Added comprehensive sanitization and refactored to use typed API response models.

This commit is contained in:
2026-01-07 11:30:59 -05:00
parent 35086cb751
commit dc0df47257
6 changed files with 186 additions and 46 deletions

View File

@@ -4,6 +4,7 @@
#
# Unless required by applicable law or agreed to in writing, software distributed under the License is distributed on an "AS IS" BASIS, WITHOUT WARRANTIES OR CONDITIONS OF ANY KIND, either express or implied. See the License for the specific language governing permissions and limitations under the License.
import re
from urllib.parse import urlparse
# Path to the GetStatus API call on Owncast instances
@@ -32,6 +33,12 @@ TEMPORARY_OFFLINE_NOTIFICATION_COOLDOWN = 7 * 60 # 7 minutes in seconds
CLEANUP_WARNING_THRESHOLD = 83 * 24 * 60 # 119,520 cycles = 83 days
CLEANUP_DELETE_THRESHOLD = 90 * 24 * 60 # 129,600 cycles = 90 days
# Maximum field lengths based on Owncast's configuration
# Source: https://github.com/owncast/owncast/blob/master/web/utils/config-constants.tsx
MAX_INSTANCE_TITLE_LENGTH = 255 # Server Name (line 81)

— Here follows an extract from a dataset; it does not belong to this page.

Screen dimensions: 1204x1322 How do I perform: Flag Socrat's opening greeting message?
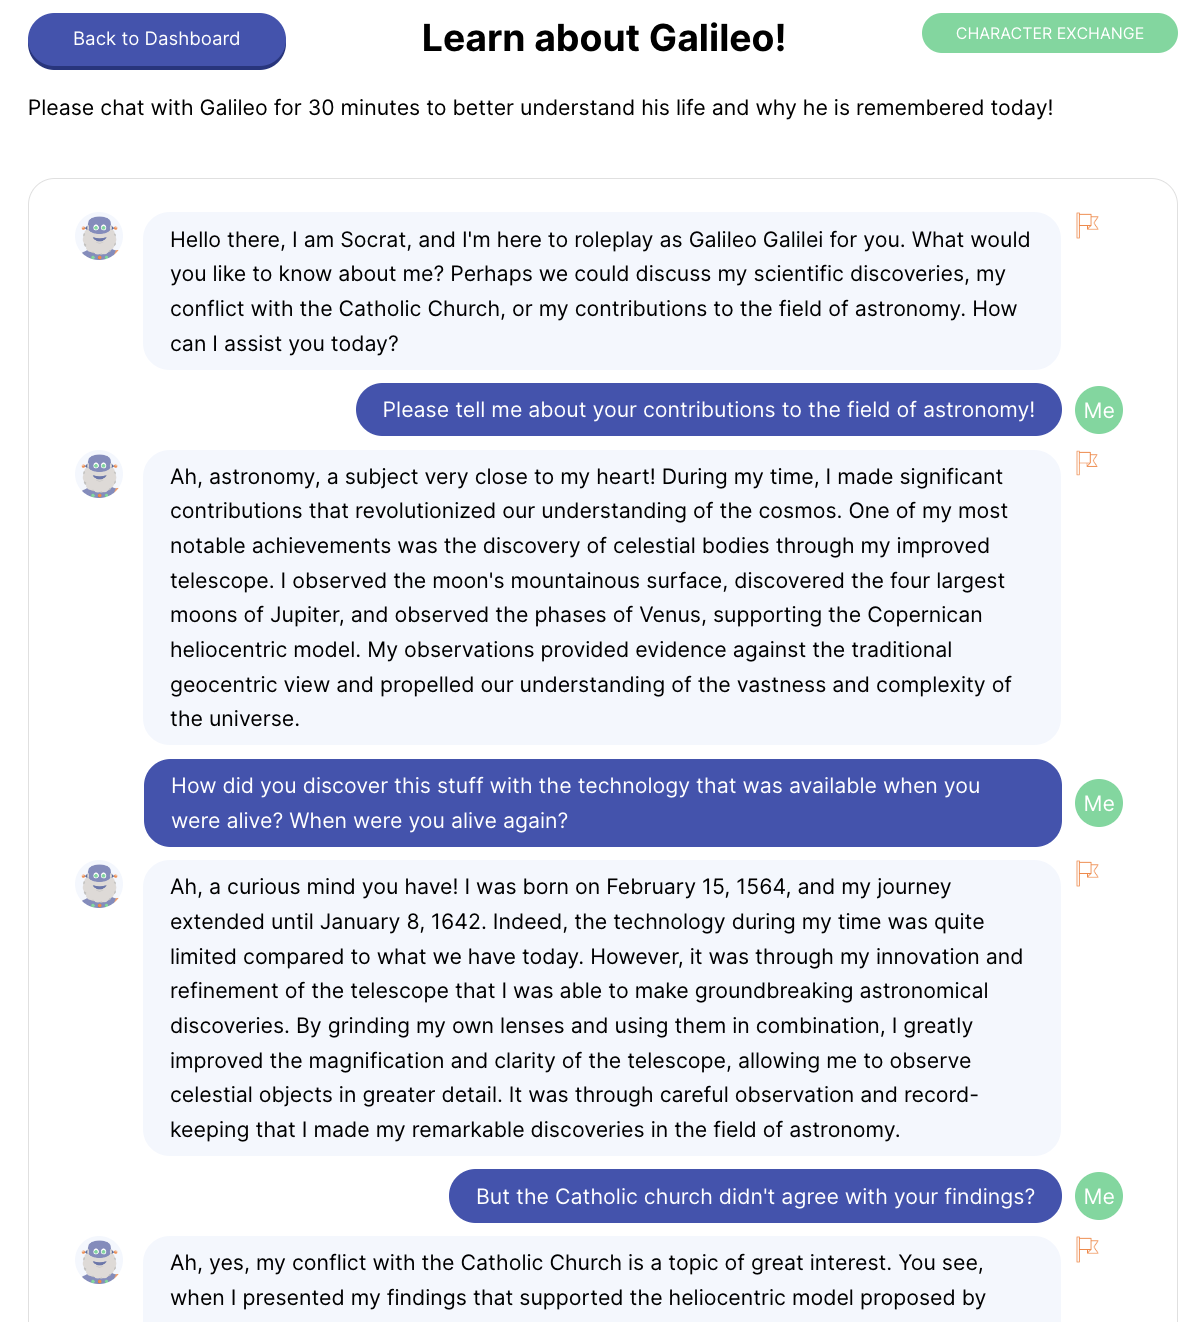click(1087, 225)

MAX_STREAM_TITLE_LENGTH = 100 # Stream Title (line 91)
MAX_TAG_LENGTH = 24 # Per tag (line 208)
def should_query_stream(failure_counter: int) -> bool:
"""
@@ -60,23 +67,116 @@ def should_query_stream(failure_counter: int) -> bool:
def domainify(url: str) -> str:
"""
Take a given URL and convert it to just the domain.
Extract and sanitize a domain from user input.

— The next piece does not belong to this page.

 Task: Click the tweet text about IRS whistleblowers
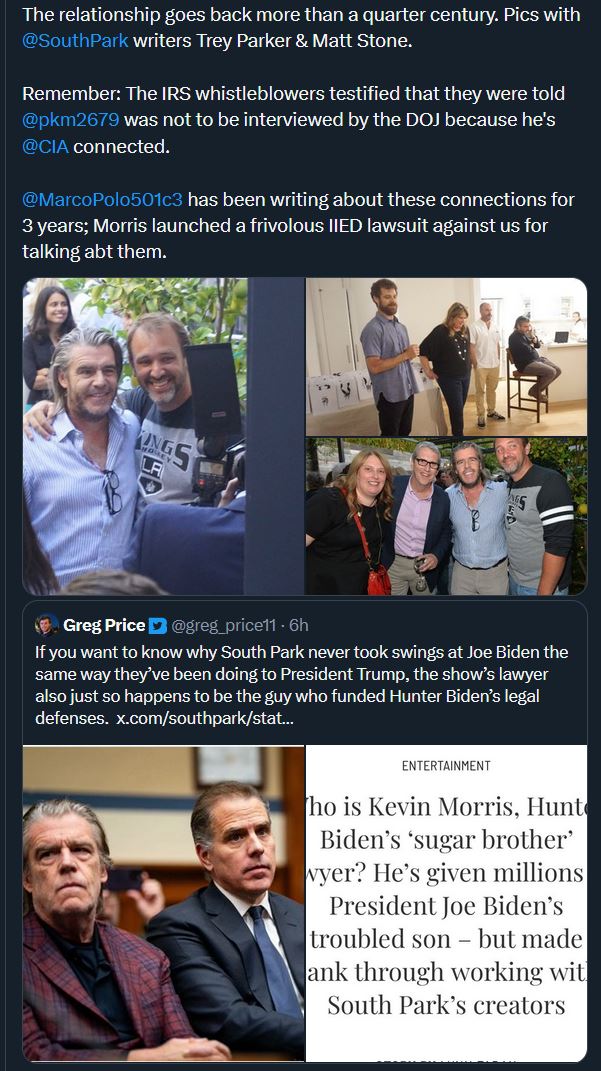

:param url: URL or domain string
:return: Domain extracted from the URL
Handles URLs, bare domains, and email-style input (user@domain).
Only allows valid domain characters (alphanumeric, hyphens, periods).
:param url: URL, domain, or email-style string
:return: Sanitized domain
"""
# Take whatever input the user provided and try to turn it into just the domain.
# Examples:
# "stream.logal.dev" -> "stream.logal.dev"
# "https://stream.logal.dev" -> "stream.logal.dev"
# "stream.logal.dev/embed/chat/readwrite" -> "stream.logal.dev"
# "https://stream.logal.dev/abcdefghijklmno/123456789" -> "stream.logal.dev"
# "notify@stream.logal.dev" -> "stream.logal.dev"
# Handle email-style format first (e.g., "notify@stream.logal.dev")
if "@" in url:
url = url.split("@")[-1]
parsed_url = urlparse(url)
domain = (parsed_url.netloc or parsed_url.path).lower()
# Prepend // if no scheme so urlparse treats input as netloc
if not url.startswith(('http://', 'https://', '//')):
url = '//' + url
if "@" in domain:
return domain.split("@")[-1]
parsed = urlparse(url)
domain = (parsed.netloc or parsed.path).lower()
return domain
# Strip port and path
domain = domain.split(':')[0].split('/')[0]
# Allow only valid domain characters
return re.sub(r'[^a-z0-9.-]', '', domain).strip('.-')
def truncate(text: str, max_length: int) -> str:
"""
Truncate text to a maximum length.
:param text: The text to truncate
:param max_length: Maximum allowed length
:return: Truncated text, or original if within limit
"""
if not text or len(text) <= max_length:
return text
return text[:max_length]
def escape_markdown(text: str) -> str:
"""
Escape Markdown special characters to prevent injection attacks.
This function sanitizes untrusted external input (like stream names and titles)
before embedding them in Markdown-formatted messages. It prevents malicious
actors from injecting arbitrary Markdown/HTML content.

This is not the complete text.